> **DATASET EXTRACT**
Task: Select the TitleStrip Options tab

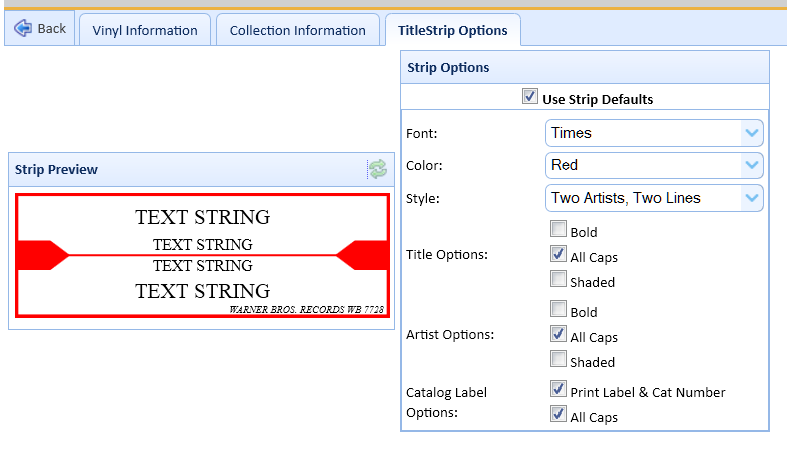Action: 452,30
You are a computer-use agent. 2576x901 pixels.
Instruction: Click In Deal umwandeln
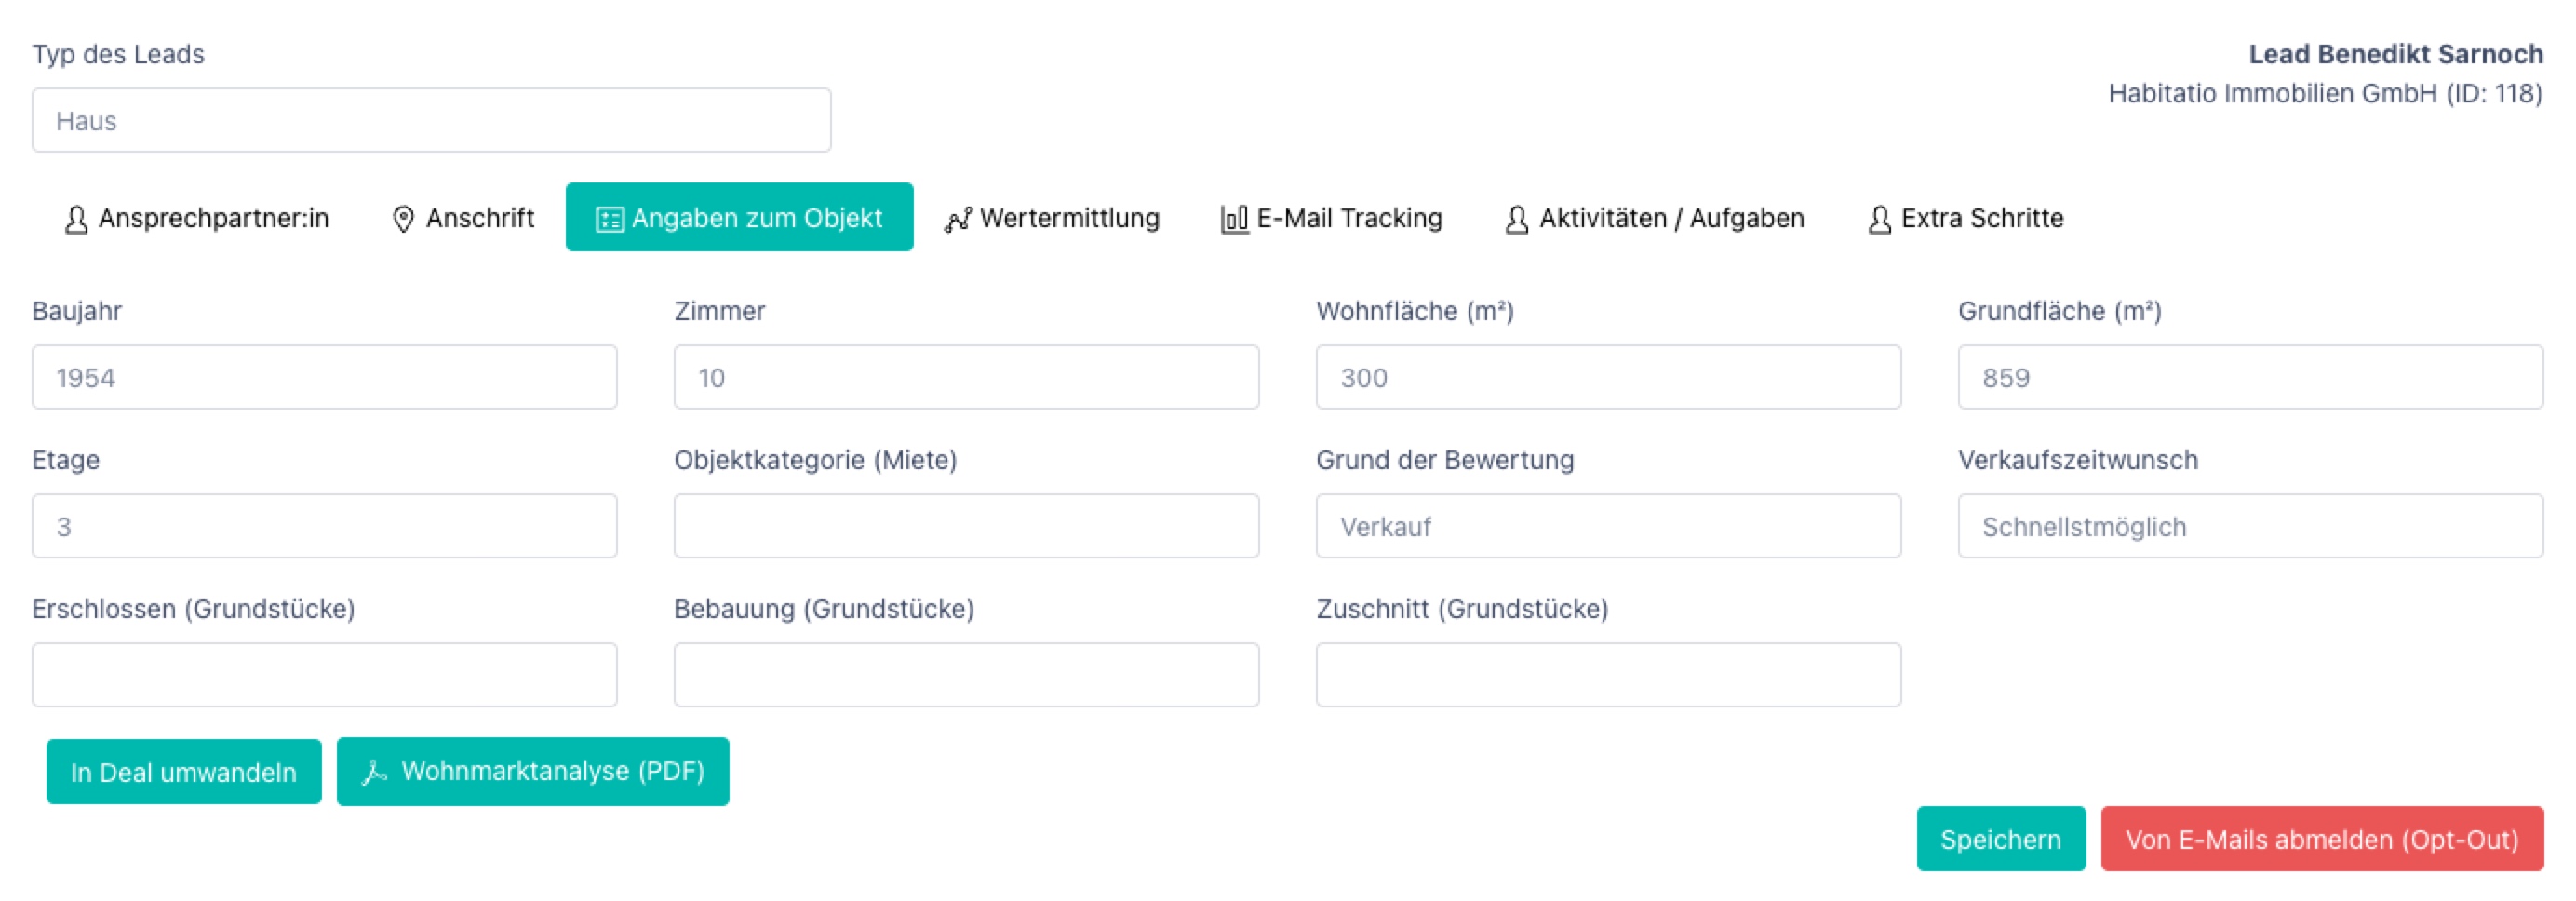tap(183, 771)
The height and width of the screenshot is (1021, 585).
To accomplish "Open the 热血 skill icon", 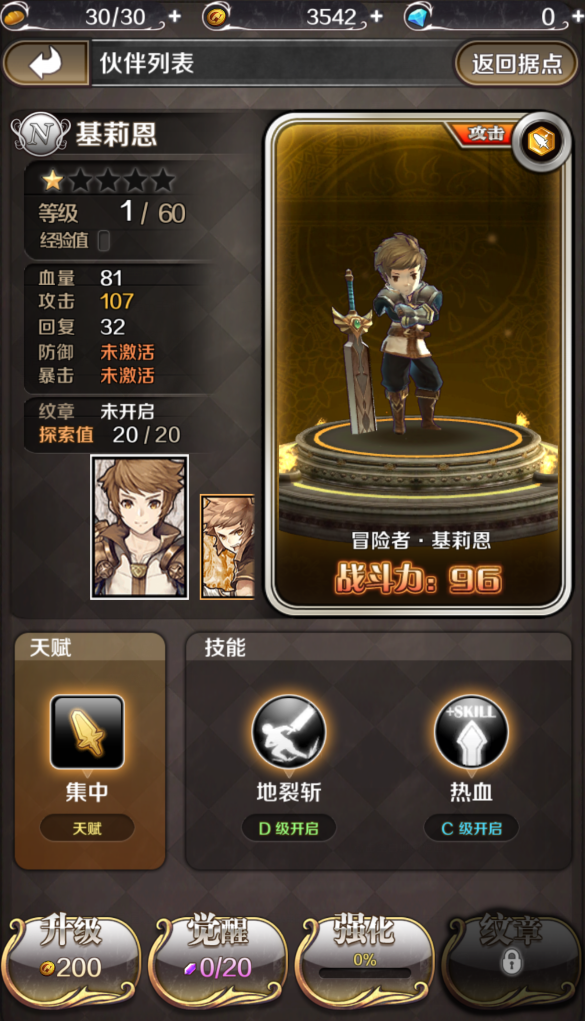I will point(471,732).
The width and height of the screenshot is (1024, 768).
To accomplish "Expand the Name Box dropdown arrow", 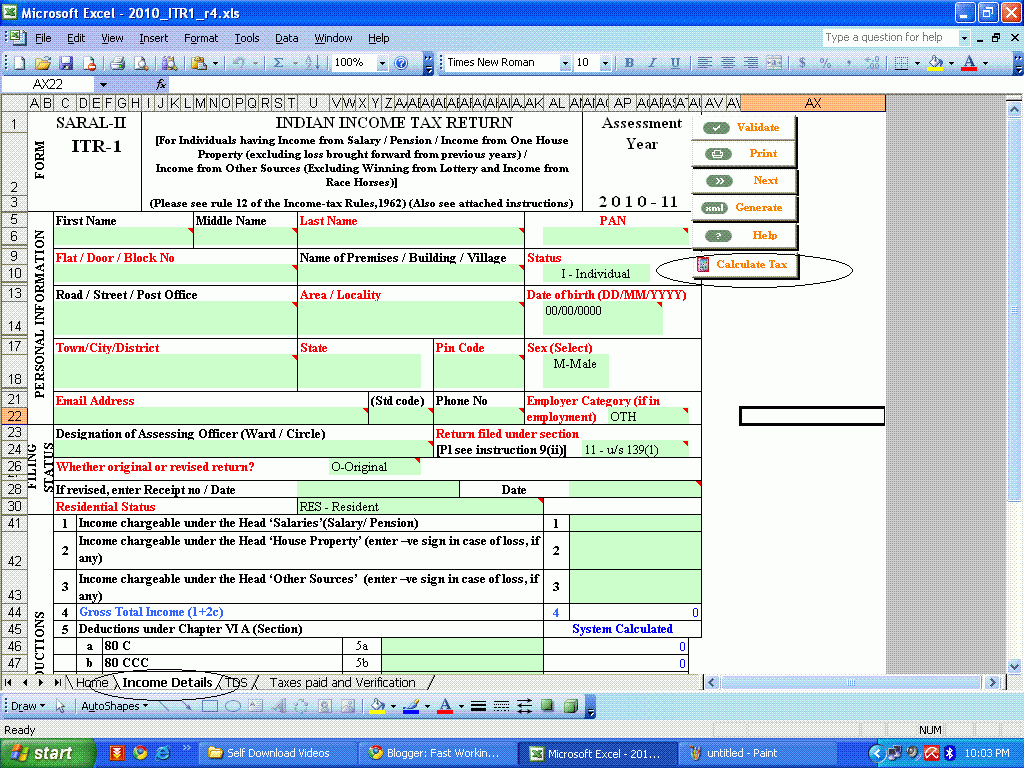I will point(102,85).
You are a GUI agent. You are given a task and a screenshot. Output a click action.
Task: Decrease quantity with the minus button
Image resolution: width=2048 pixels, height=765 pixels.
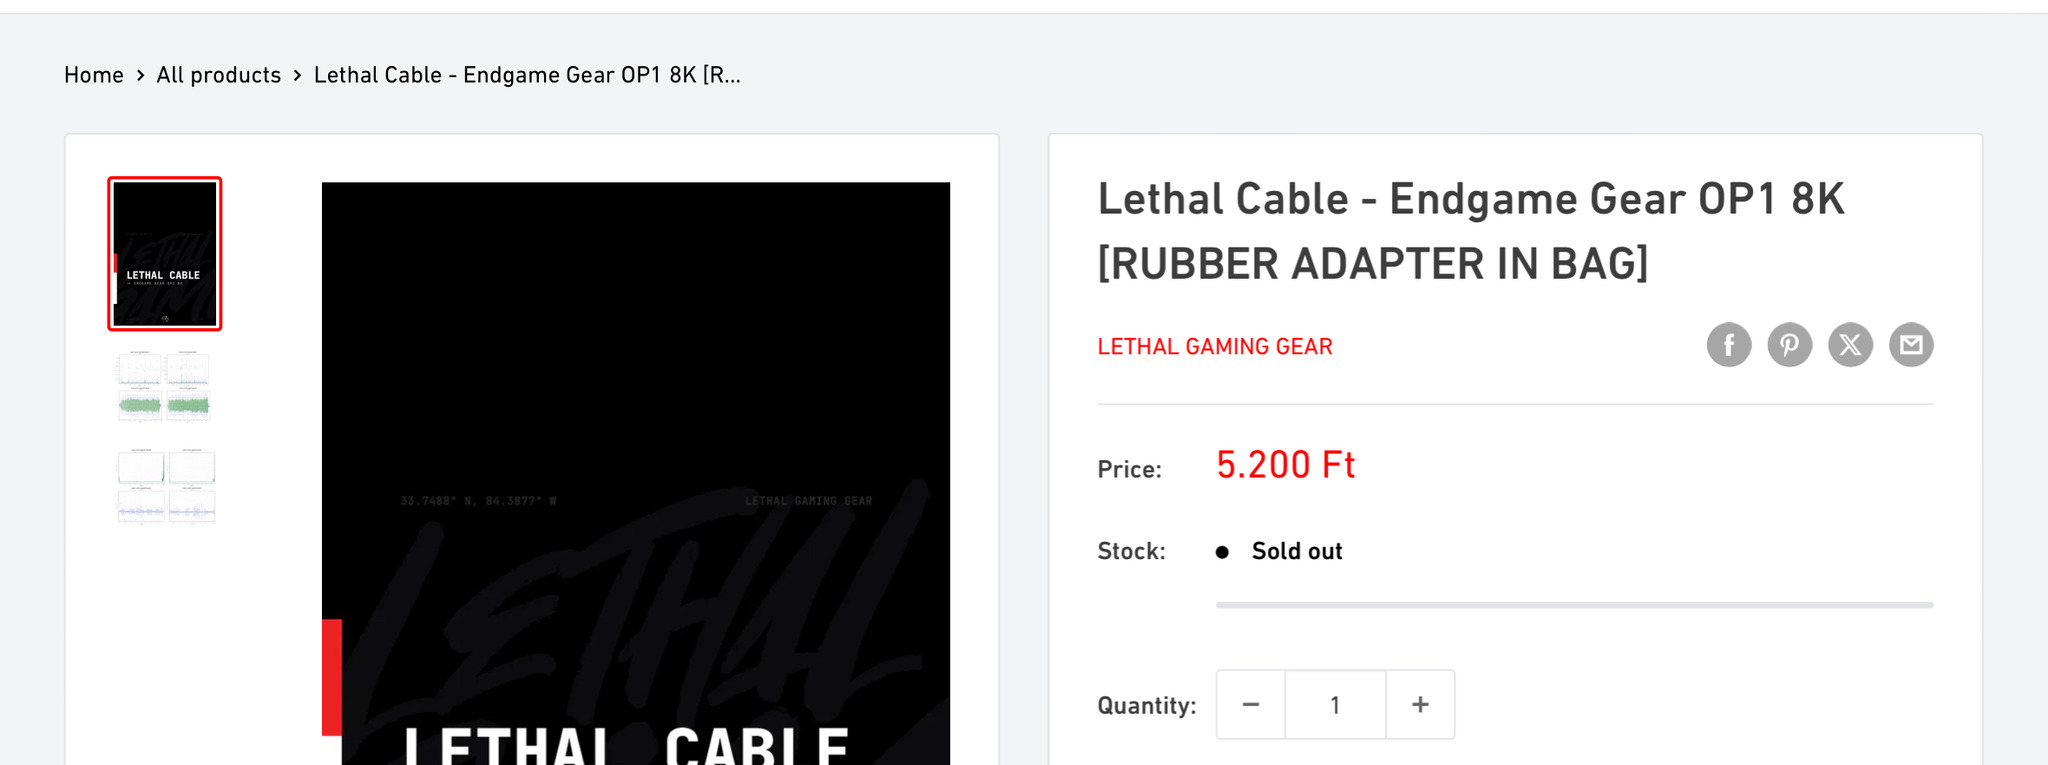[1250, 705]
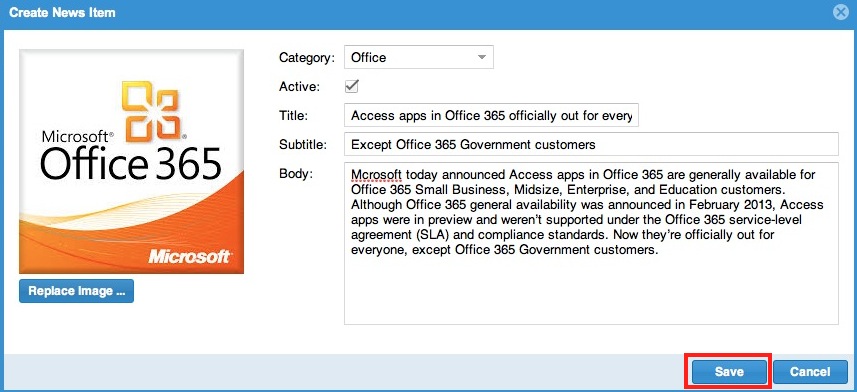Click the Office 365 preview image
The height and width of the screenshot is (392, 857).
131,161
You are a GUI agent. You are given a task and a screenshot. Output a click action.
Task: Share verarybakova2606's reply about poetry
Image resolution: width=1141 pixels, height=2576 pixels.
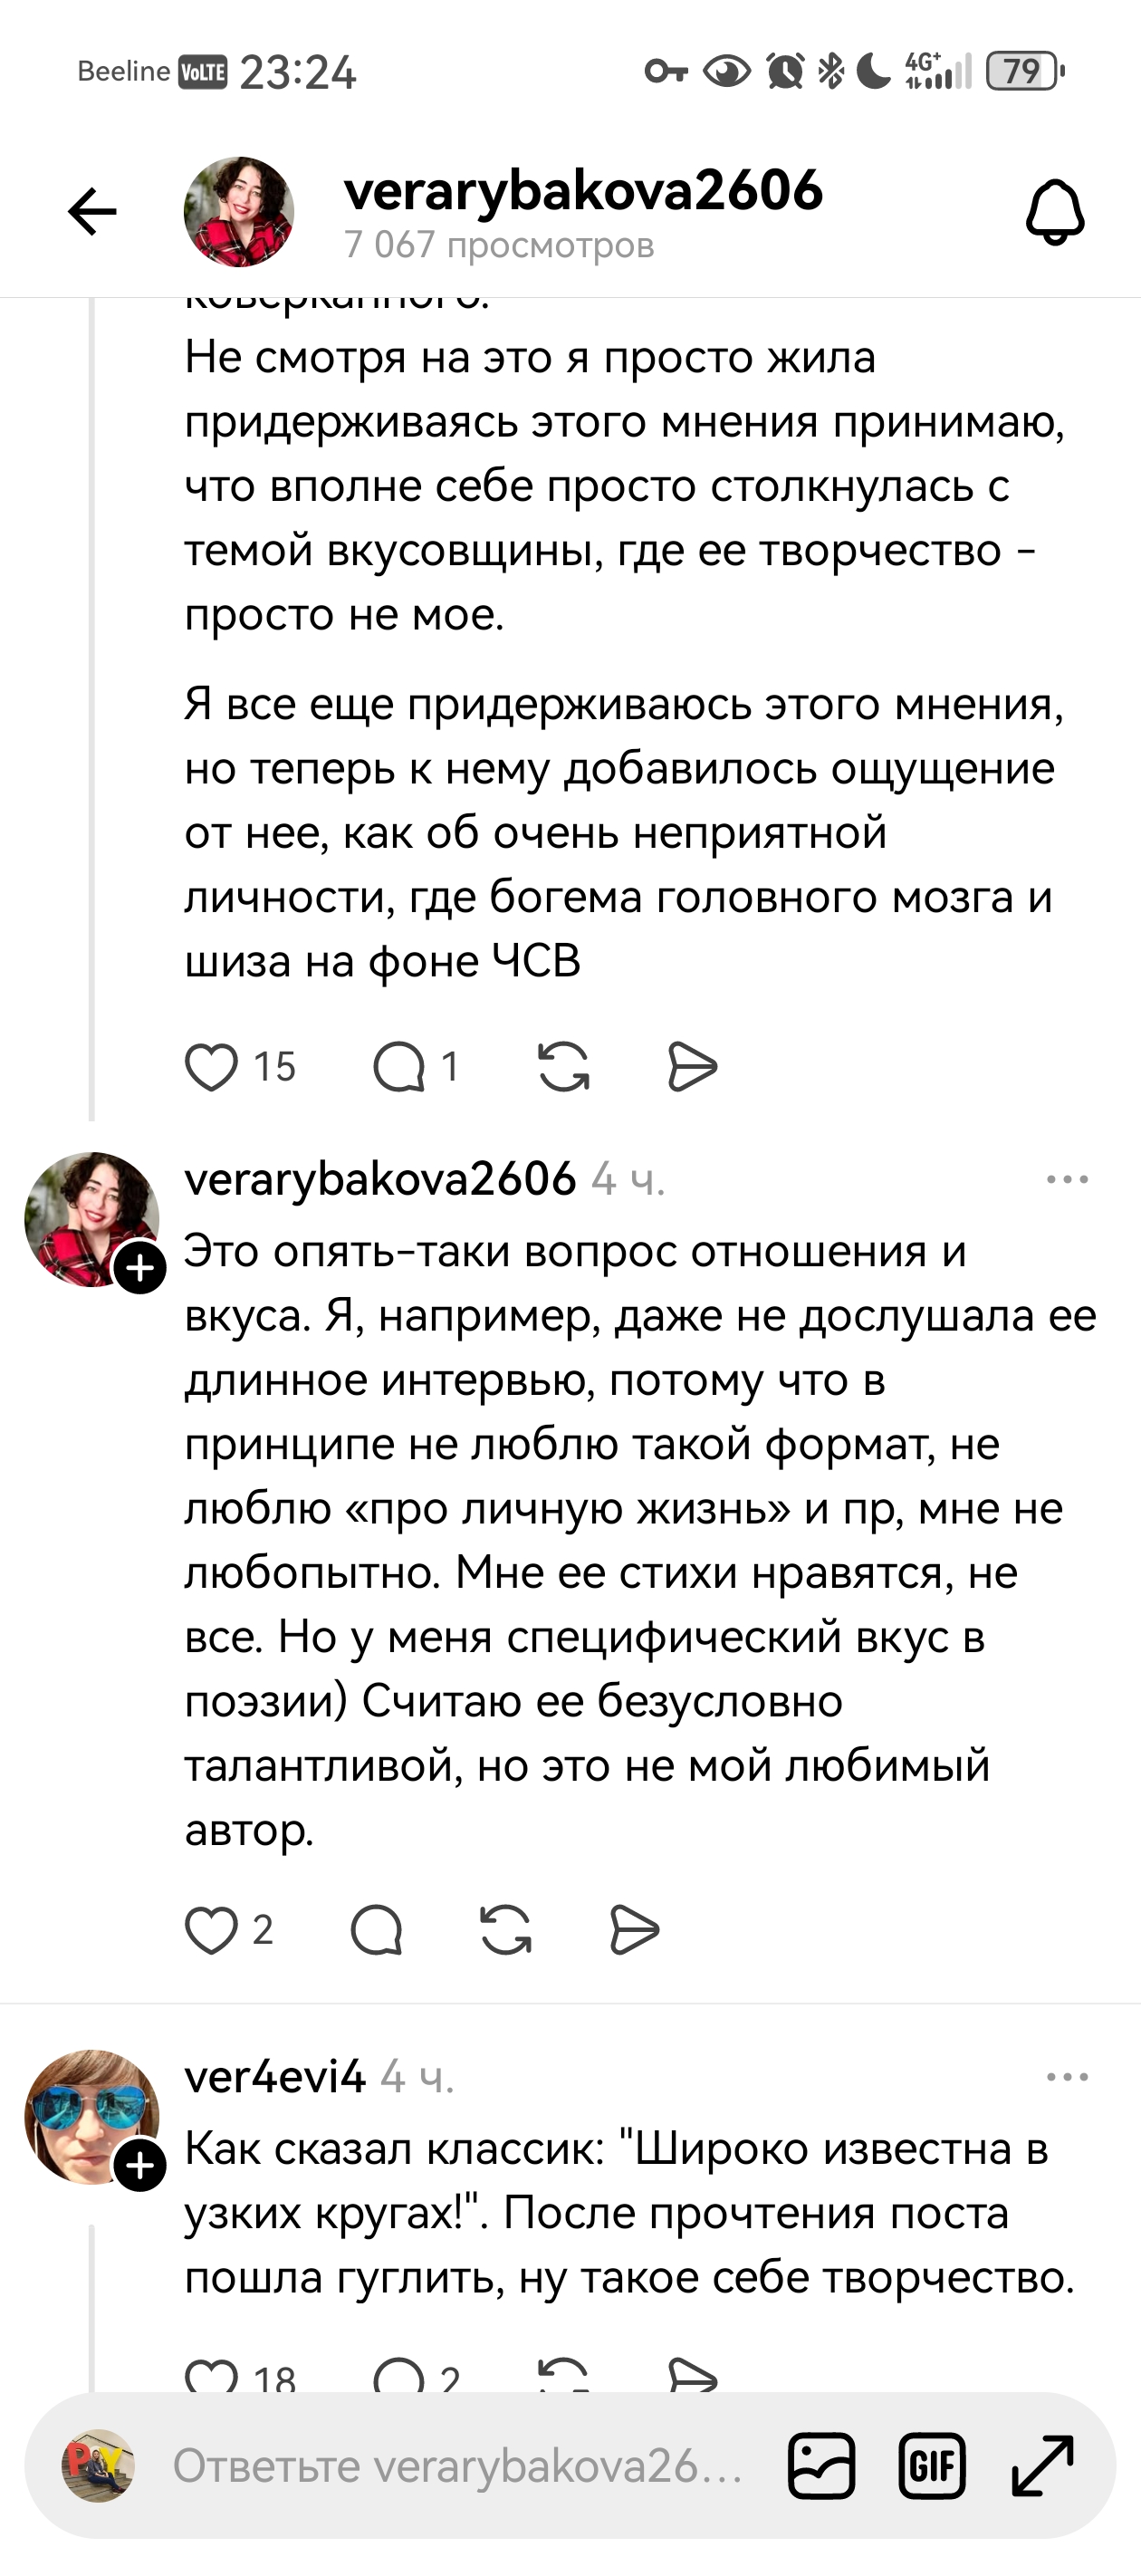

> **TASK DESCRIPTION**
Each line from the one containing "Task: Decrease quantity with the minus button" through the end of the listing is to be set down exactly, with all pictures left out.

> **RESULT FOR THIS TASK**
Task: Decrease quantity with the minus button
Image resolution: width=2048 pixels, height=765 pixels.
[1250, 705]
Click the Office 365 preview image
The height and width of the screenshot is (392, 857).
131,161
You are a GUI agent. You are given a task and a screenshot. Output a click action.
Task: Share verarybakova2606's reply about poetry
Image resolution: width=1141 pixels, height=2576 pixels.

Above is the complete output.